For some financial advisers, the mid-cap rally is an inevitable snapback from the category's subpar performance last year.
"We slightly increased our allocation to mid-caps this year based on the underperformance relative to large caps last year," said Tim Holsworth, president of AHP Financial Services.
"We were hoping that the Trump tax cuts would finally add some fuel to the mid-cap fire," Mr. Holsworth said.
The mid-cap surge this year, which compares to a 15.3% category-average gain by large-cap growth funds and a 12.7% increase in the S&P 500 Index, is a pleasant if somewhat mysterious surprise.
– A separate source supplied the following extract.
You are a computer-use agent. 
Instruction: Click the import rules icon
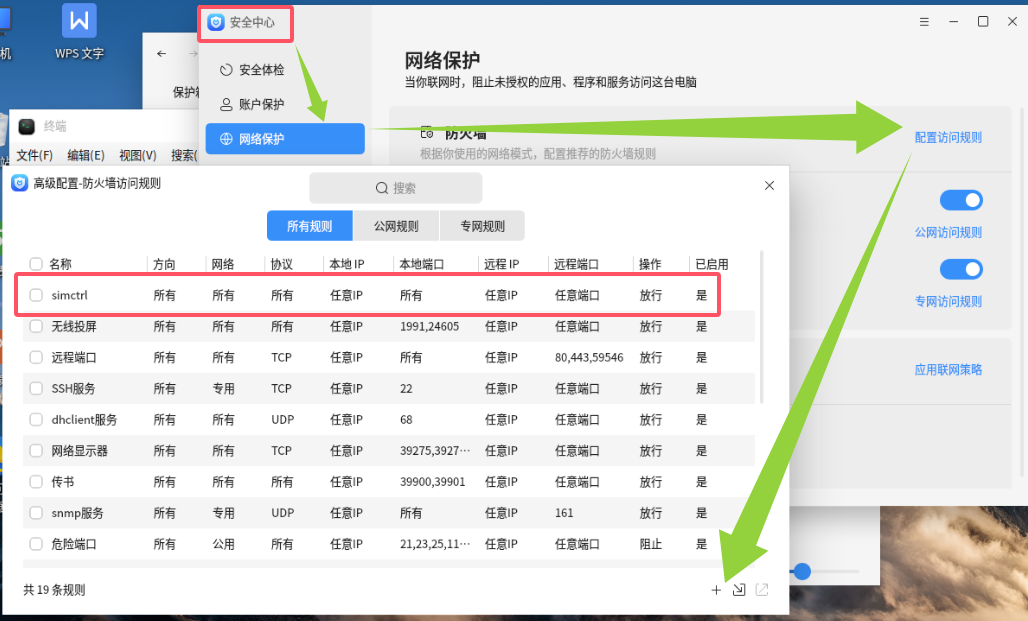739,590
"I'm surprised and I'm not surprised, because we don't pretend to know when these categories are going to outperform other asset classes," said Edward Snyder, co-founder and president of Oaktree Financial Advisors, which has been equal-weighting mid-cap equities in client portfolios.
"I honestly don't know why they're outperforming this year,"Mr. Snyder said. "But I don't need to know why. That's what diversification is about."
The mid-cap category's rally this year compares with its decline of 6.7% last year, when the S&P lost 4.4%.
The large-cap growth fund category was down just 2.1% last year, which made a case for active management in times of market volatility.
Small-cap growth funds are wedged between mid- and large-cap funds, with a 16.2% gain this year, and a 5.8% decline last year.
"Active managers that stayed risk-on into 2019 have been rewarded," said Todd Rosenbluth, director of mutual fund and ETF research at CFRA.
The mid-cap category is often overlooked or at least overshadowed by the higher-profile large-cap category and the generally higher-performing small-cap category. Its performance this year underscores the benefits of full diversification.
"We know that mid-cap equities tend to get ignored by investors despite some very strong characteristics," Mr. Rosenbluth said. "This year the earnings projections have been better for mid-caps, and, in many cases, they also pay dividends, which offers an important income component when volatility strikes."
The standout in the mid-cap category both this year and over the trailing 12 months is the $815 million Morgan Stanley Institutional Discovery Fund (MACGX).
The fund, which has a 1.02% expense ratio and an 86% annual turnover rate, is up more than 33% this year and has a 12-month trailing return of 26.2%. Perhaps most impressive is the fund's 11.8% gain last year, which followed a 38.9% gain for 2017.